Soal Latihan:
A – Dalam teks tentang Festival Egek di bawah, ubah paragraf yang diawali "Egek merupakan istilah" menjadi daftar singkat tanpa menghilangkan fakta utamanya.
B – Lanjutkan teks tentang Festival Egek di Malaumkarta, mulai setelah kalimat terakhirnya.

Bacaan untuk Ditelaah:
-*-*-

Buka Egek di Malaumkarta, Sorong, Juni 2023 akan Diramaikan dengan Festival Egek 4 Hari
Menyambut pelaksanaan buka egek Juni 2023, masyarakat adat Malaumkarta, Kabupaten Sorong, akan mengadakan Festival Egek. “Yang sudah kami siapkan adalah rapat kerja panitia, mengatur jadwal pertemuan dengan Pemkab Sorong, Pemprov Sorong Barat Daya, komunikasi dengan kementerian atau lembaga terkait, dan sosialisasi dengan masyarakat adat di wilayah adat Malamoi,” jelas Ketua Panitia Festival Egek, Tory Kalami, Jumat (10/3/2023).
Festival Egek ini akan menampilkan beragam kebudayaan suku Moi, memperkenalkan hokum adat egek, mempromosikan pariwisata Maualumkarta, dan sebagainya. Pada 2018, kajian yang dilakukan Universitas Padjadjaran, Bandung, dan Aliansi Masyarakat Adat Nusantara (AMAN), memperlihatkan nilai manfaat dari pelancong lokal mencapai Rp 660 juta per tahun. Nilai manfaat dari pelancong mancanegara yang menginap di Malaumkarta selama 2014-2017 mencapai Rp 134,4 juta.
Egek merupakan istilah dalam bahasa Moi yang digunakan masyarakat adat Moi untuk pelaksanaan konservasi sumber daya alam berdasarkan hukum adat. Egek diberlakukan untuk laut dan hutan. Dalam kurun waktu tertentu, masyarakat dilarang mengambil hasil laut dan hutan.
Pelaksanaan konservasi adat ini, di Malaumkarta Raya melibatkan lima kampung, yaitu Kampung Malaumkarta, Kampung Suatolo, Kampung Suatut, Kampung Mibi, dan Kampung Malagufuk. Lima kampung ini memiliki kesepakatan bersama untuk tidak menjual laut dan hutan mereka ke swasta.
Menurut Tory, Festival Egek akan diadakan pada 5-8 Juni 2023 yang langsung disambung dengan upacara buka egek. Buka egek biasanya akan berlangsung dua-tiga bulan. Seluruh masyarakat akan terlibat memanen hasil laut menggunakan alat-alat tradisional yang tidak membahayakan ekosistem laut.
Pemkab Sorong telah mendukung konservasi sumber daya alam berdasarkan hokum adat ini melalui peraturan bupati yang diterbitkan pada 2017. Perda perlindungan masyarakat adat juga sudah diterbitkan oleh Pemkab Sorong pada 2017.

-*-*-

Data yang Ditampilkan:
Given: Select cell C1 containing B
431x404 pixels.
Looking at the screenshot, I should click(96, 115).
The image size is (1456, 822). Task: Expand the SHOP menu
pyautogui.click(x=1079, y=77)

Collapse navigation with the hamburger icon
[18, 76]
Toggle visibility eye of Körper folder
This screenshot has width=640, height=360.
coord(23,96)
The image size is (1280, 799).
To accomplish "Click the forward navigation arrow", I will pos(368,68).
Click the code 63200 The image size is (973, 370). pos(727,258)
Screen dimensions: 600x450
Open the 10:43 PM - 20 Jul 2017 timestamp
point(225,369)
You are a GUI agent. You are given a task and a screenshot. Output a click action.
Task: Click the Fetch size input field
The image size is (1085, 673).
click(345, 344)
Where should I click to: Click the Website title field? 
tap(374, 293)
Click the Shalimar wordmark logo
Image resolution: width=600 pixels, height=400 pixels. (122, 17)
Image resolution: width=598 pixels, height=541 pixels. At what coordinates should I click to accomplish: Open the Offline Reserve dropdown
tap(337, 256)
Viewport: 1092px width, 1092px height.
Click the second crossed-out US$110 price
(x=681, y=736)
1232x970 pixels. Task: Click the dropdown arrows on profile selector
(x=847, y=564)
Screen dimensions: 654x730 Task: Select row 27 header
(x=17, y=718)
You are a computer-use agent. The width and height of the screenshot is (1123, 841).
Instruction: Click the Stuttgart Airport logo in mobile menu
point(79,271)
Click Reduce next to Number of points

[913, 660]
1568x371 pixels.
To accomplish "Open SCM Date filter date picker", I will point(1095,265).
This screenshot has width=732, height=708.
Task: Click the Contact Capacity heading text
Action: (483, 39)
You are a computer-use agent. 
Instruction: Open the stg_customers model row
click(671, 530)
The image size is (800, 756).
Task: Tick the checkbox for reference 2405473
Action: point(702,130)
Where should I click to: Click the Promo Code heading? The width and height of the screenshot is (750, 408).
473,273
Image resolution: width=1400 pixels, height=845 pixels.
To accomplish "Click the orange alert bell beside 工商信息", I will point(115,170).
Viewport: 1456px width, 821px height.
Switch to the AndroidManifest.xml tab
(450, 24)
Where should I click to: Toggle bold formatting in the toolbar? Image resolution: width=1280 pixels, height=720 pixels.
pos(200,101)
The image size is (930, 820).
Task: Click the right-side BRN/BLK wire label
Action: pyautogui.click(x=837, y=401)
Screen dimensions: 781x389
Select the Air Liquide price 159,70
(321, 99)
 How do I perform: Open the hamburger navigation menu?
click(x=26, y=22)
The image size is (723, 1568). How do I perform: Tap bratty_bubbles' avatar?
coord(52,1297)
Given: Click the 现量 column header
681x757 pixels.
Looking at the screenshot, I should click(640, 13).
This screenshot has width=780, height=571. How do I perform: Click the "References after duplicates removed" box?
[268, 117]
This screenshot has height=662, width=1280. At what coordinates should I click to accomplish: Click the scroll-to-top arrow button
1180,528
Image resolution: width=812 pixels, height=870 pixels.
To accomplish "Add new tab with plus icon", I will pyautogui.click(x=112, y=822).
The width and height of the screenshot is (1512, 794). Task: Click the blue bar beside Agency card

-*-*-

Jawaban Soal:
A –
- Egek adalah istilah bahasa Moi untuk konservasi sumber daya alam berdasarkan hukum adat oleh masyarakat adat Moi.
- Egek berlaku untuk laut dan hutan.
- Selama kurun waktu tertentu, masyarakat dilarang mengambil hasil laut dan hutan.

B –
Egek terbukti memberikan manfaat langsung dan tak langsung bagi masyarakat adat Moi di Malaumkarta Raya. Kajian yang dilakukan Universitas Padjadjaran dan Aliansi Masyarakat Adat Nusantara (AMAN) pada 2028 memperlihatkan nilai manfaat tak langsung dari sumber daya alam seperti penyerapan karbon dan fungsi ekosistem mencapai Rp 148,43 miliar.
Rinciannya, dari 5.005 hektare hutan, serapan karbonnya mencapai 599.749 ton. Nilainya mencapai Rp 80,996 miliar. Untuk fungsi ekosistem, terumbu karang seluas 160,3 hektare nilai manfaat tak langsungnya mencapai Rp 31,067 miliar. Nilai manfaat tak langsung dari padang lamun seluas 249,25 hektare mencapai Rp 35,669 miliar. Sedangkan dari hutan bakau seluas sembilan hectare, nilai manfaatnya mencapai Rp 728,5 juta.
Pada buka egek 2022, hanya mendapatkan 328 kilogram, laku dijual Rp 104,986 juta. Sedangkan teripang mencapai 289 kilogram dengan nilai jual Rp 72,883 juta. Tahun ini mereka tidak memanen lola karena ada larangan dari pemerintah.
Oohya! Baca juga: Melindungi Bayi Lobster dengan Hukum Adat Egek.
Buka egek 2022 ini merupakan buka pertama setelah pandemi Covid-19. Karena pandemi ini, pada 2020 dan 2021 tidak diadakan buka egek. Pada buka egek 2019, mereka mendapat sekitar Rp 300 juta. Teripang menghasilkan Rp 194,58 juta, lobster Rp 105,48 juta, dan lola sekitar Rp 400 ribu. Pada 2008 panen egek hanya menghasilkan sekitar Rp 9,5 juta.